:: The request ::
Please rewrite everything from the line containing "Screen dimensions: 1920x943" down to the line containing "(x=267, y=41)", putting "How can I do" in place of "How do I perform" and leaving all else unchanged.

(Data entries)
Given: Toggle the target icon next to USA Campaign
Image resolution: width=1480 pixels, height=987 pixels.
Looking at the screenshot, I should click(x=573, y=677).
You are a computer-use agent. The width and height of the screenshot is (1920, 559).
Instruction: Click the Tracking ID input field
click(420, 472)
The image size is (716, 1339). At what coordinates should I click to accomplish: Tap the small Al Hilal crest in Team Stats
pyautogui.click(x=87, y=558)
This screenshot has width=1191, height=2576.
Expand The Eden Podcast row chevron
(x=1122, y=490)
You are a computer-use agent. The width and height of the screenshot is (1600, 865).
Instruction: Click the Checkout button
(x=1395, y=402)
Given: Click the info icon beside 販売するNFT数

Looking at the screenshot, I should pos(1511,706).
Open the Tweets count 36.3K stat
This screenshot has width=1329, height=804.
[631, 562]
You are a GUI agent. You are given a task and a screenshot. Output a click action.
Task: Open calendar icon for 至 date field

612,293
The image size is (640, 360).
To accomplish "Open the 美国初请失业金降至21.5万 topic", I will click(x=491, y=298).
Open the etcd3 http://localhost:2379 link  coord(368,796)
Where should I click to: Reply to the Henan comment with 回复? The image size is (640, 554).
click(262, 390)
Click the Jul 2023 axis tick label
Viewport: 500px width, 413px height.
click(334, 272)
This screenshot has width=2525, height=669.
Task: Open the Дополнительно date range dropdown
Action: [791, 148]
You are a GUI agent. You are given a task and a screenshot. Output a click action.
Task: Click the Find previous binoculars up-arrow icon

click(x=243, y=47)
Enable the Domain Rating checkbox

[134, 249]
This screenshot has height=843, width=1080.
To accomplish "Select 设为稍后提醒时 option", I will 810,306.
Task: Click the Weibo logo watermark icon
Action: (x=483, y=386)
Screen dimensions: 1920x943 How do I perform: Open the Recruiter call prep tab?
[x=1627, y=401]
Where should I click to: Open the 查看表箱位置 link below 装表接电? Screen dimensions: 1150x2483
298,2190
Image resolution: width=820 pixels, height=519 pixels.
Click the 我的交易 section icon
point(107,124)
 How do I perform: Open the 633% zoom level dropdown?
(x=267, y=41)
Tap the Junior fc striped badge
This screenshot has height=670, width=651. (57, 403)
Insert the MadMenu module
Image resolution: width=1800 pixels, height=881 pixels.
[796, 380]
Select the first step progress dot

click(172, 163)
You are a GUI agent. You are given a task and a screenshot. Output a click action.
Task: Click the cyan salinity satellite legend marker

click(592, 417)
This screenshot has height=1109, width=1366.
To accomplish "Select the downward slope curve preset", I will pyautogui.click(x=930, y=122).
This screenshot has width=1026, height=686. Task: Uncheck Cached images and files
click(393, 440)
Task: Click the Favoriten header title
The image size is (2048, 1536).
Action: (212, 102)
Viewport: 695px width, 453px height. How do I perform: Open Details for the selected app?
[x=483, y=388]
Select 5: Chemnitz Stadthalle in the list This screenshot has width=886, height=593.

:: Expected answer ::
Screen dimensions: 1920x943 How can I do: Open the Recruiter call prep tab?
[x=1627, y=401]
Where should I click to: Open the 查看表箱位置 link below 装表接电? Screen dimensions: 1150x2483
298,2190
Image resolution: width=820 pixels, height=519 pixels.
Click the 我的交易 section icon
point(107,124)
 How can I do: Open the 633% zoom level dropdown?
(x=267, y=41)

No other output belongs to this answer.